The Body: The Complete HIV/AIDS Resource Follow Us Follow Us on Facebook Follow Us on Twitter Download Our App 
Professionals >> Visit The Body PROThe Body en Espanol

Personal Story

Are Side Effects the Price to Pay for Having HIV?

Part of the Series Other Sides of HIV: People Taking HIV Meds Share Stories About Side Effects

August 1, 2014

Are Side Effects the Price to Pay for Having HIV?

I became infected in early 2003 and I was diagnosed with HIV in June 2005. I didn't start taking meds until February 2010 and my doctor, of course, prescribed Atripla [efavirenz/tenofovir/FTC] -- very common.
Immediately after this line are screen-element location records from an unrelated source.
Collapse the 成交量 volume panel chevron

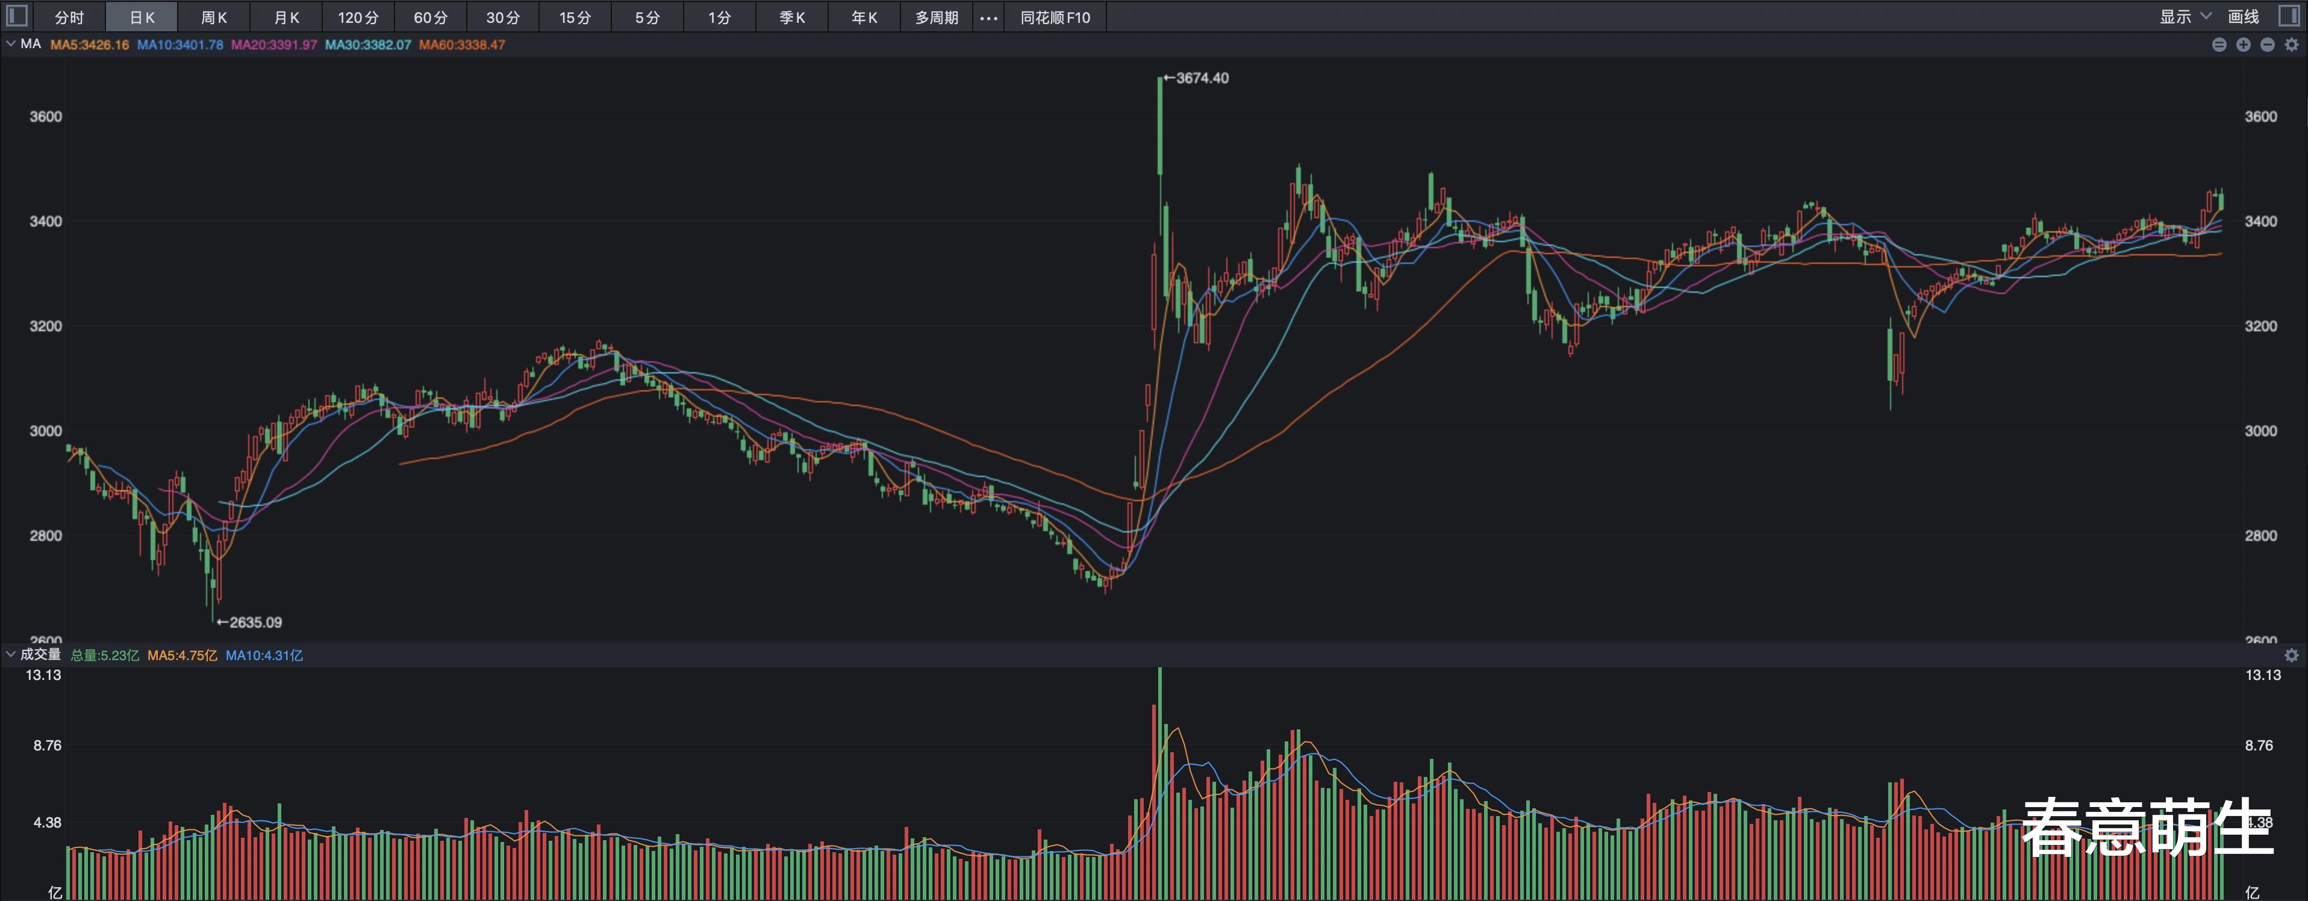click(11, 655)
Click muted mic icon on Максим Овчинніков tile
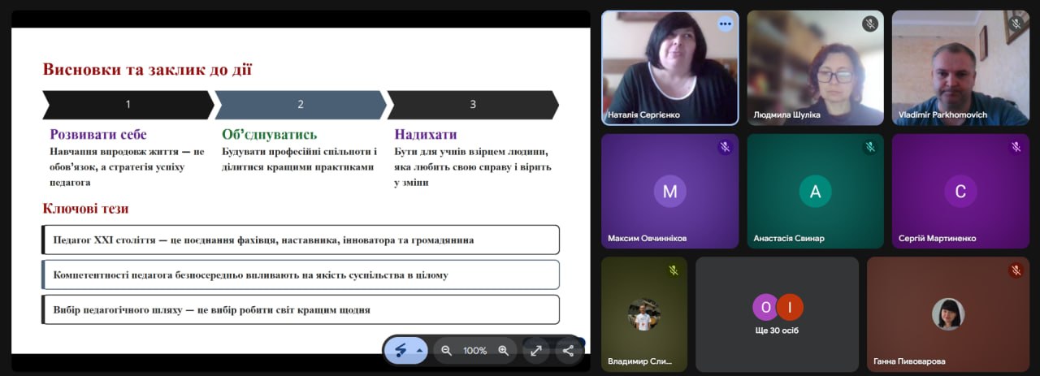 (x=725, y=147)
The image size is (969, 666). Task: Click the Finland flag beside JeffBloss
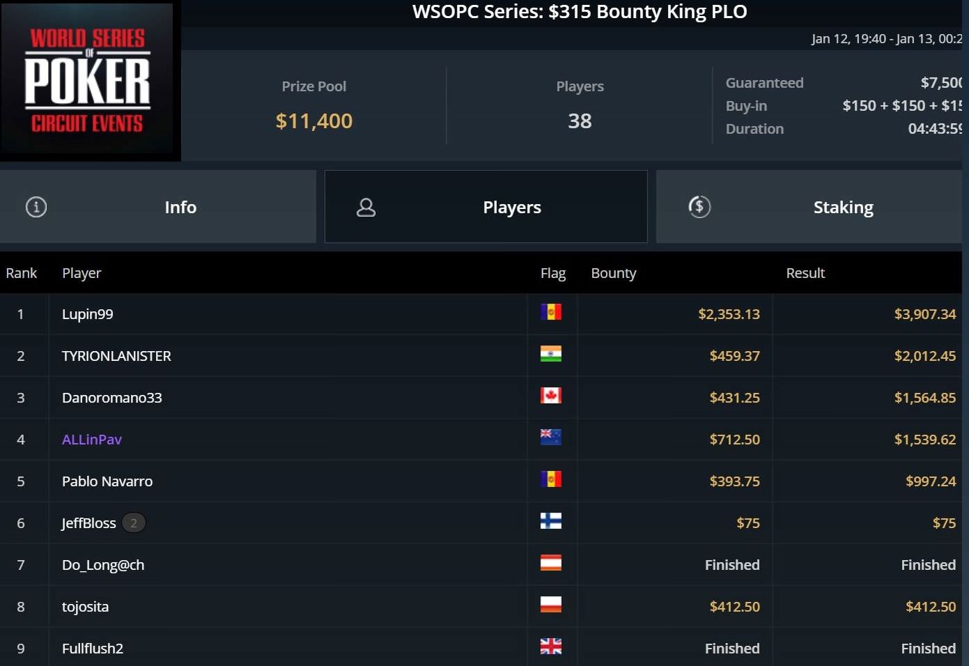click(550, 521)
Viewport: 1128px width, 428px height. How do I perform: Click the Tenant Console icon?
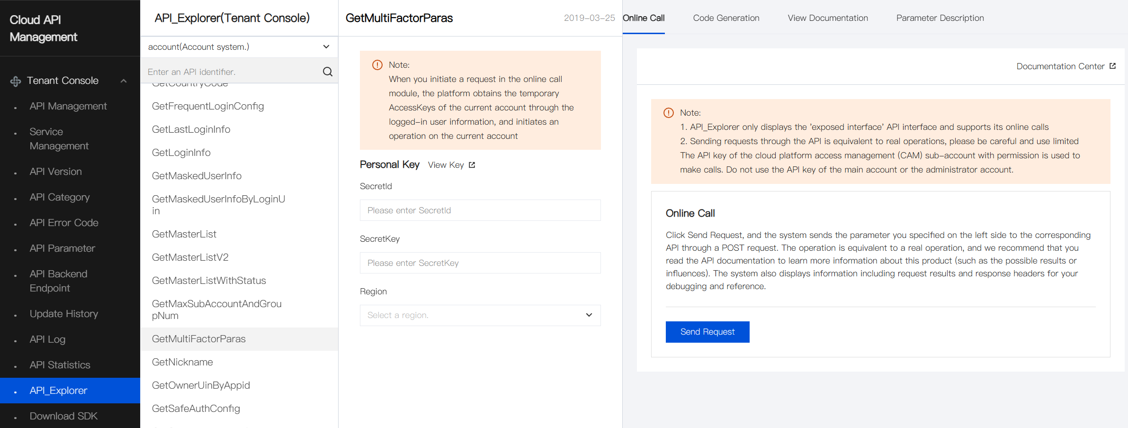click(x=16, y=81)
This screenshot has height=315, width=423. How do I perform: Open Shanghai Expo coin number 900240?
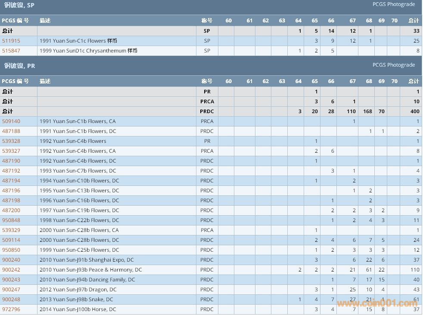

Like so many others, the side effects were prevalent: dreams, dizziness and drowsiness during the day. Nothing special there; you've read that countless times! What I told myself was that I was going to adhere to this drug and soldier on. I drank coffee, I exercised, and I tried to meditate and concentrate on the task at hand at work because I needed the job I had because of the great health plan it offered. I felt fortunate to have access to the drug and to have started at a point where my CD4 was around 350. After several months of adherence, my viral load became undetectable and my CD4 climbed to within a normal range.

I thought that the side effects of Atripla were the price I had to pay for having HIV, for having let my guard down, for having failed. I really felt that I didn't deserve a normal life of not feeling tired, dizzy or depressed. I lived with low-level depression that more or less kept me down: I wasn't extremely depressed to the point of sinking further, but I wasn't really living, either.

In October 2013, I read an article on about patients switching from Atripla to Complera [rilpivirine/tenofovir/FTC]. I gathered the strength to print a copy and ask my doctor what he thought. He agreed to allow me to try it. It took a lot of courage for me to muster the "audacity" to ask him for something. I suppose I had "hit bottom" in terms of feeling shitty. I had had enough!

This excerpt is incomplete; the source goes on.